During his life, he was referred to by what non-Chinese Australians assumed was his surname—"Quong Tart," but was in actuality his given name, as a result of others not knowing that the surname goes first in Chinese names: "My lady friends will thus be shocked to hear that for all these years they have been calling the admirable Quong Tart by his Christian name. What should they have called him? That is the question. In full, the appellation by which he would have been known in China appears to be Moy Quong Tart …"[14]
The name Mei Quong Tart is thus a recent Australianism combining the historic Taishanese-based romanisation (Quong Tart) with the surname in the now prevalent Mandarin pinyin, 'Mei.'
On 26th of July 1903, Quong Tart was brutally bashed with an iron bar and robbed of a few pounds at his office in the Queen Victoria Building, a crime that shocked Sydney. The attacker, Frederick Duggan, described as a "dim-witted thug,"[3] was jailed for 12 years, a light sentence for a crime that police believed was a simple robbery gone wrong. After the attack, Quong Tart never fully recovered, and he died from pleurisy[5] at his Ashfield home 11 months later on 26 July 1903, aged 53. His funeral, held on 28 July 1903, featured the "who's who" of Sydney and was widely covered in the newspapers. Two hundred men escorted the coffin from his Ashfield mansion to a train which transported the funeral party to Rookwood Cemetery.[3] There, thousands of Sydneysiders gathered to pay their last respects. Quong Tart was dressed in his ceremonial robes of a Mandarin of the Blue Button, under his masonic apron.

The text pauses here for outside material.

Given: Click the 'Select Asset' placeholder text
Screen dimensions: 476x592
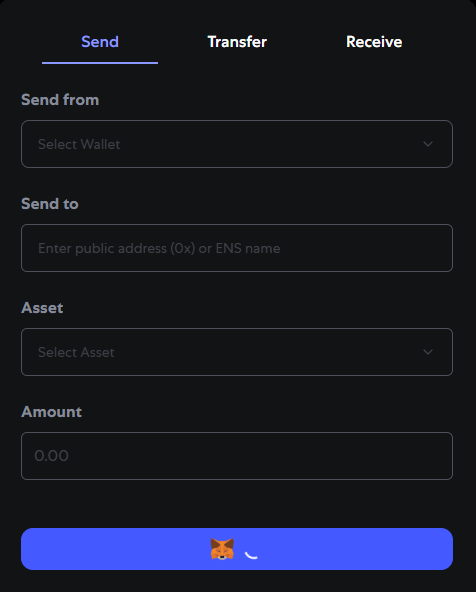Looking at the screenshot, I should 76,352.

Many believe that his attack and consequential death was more than a burglary mishap. Letters from his Chinese friends indicate that many of them had suspicions about Quong Tart's death, believing that it could have been arranged by "the Western people" or by other jealous Chinese businessmen.[3]
As a commemoration, in 1998 a statue was erected for him in Ashfield. He was survived by his wife, two sons, and four daughters.
To mark the centenary since Quong Tart's passing, a 12-month celebration was held in venues throughout Sydney.
During July and August 2004, an exhibition was held in the Queen Victoria Building titled, "No Ordinary Man. Sydney's Quong Tart: citizen, merchant & philanthropist." Curated by Dr Nicola Teffer, it featured information and photographs documenting Quong Tart's busy life in China and Australia and was coordinated by the Quong Tart Commemoration Committee. A 32-page illustrated catalogue was also made available.
The Powerhouse Museum also held a three-day international conference at the start of July, "Quong Tart and his time, 1850–1903" which featured a multimedia performance held at the University of Technology, called "Tales of a Tartan Mandarin – The Story of Quong Tart."
The QVB Tearoom and the Tea Centre on King Street also arranged a special menu item of "quong tarts," a unique fruit tart, to celebrate their historical link with Mei Quong Tart.
Between 1887 and 1927, a number of racehorses were named for Quong Tart.[15]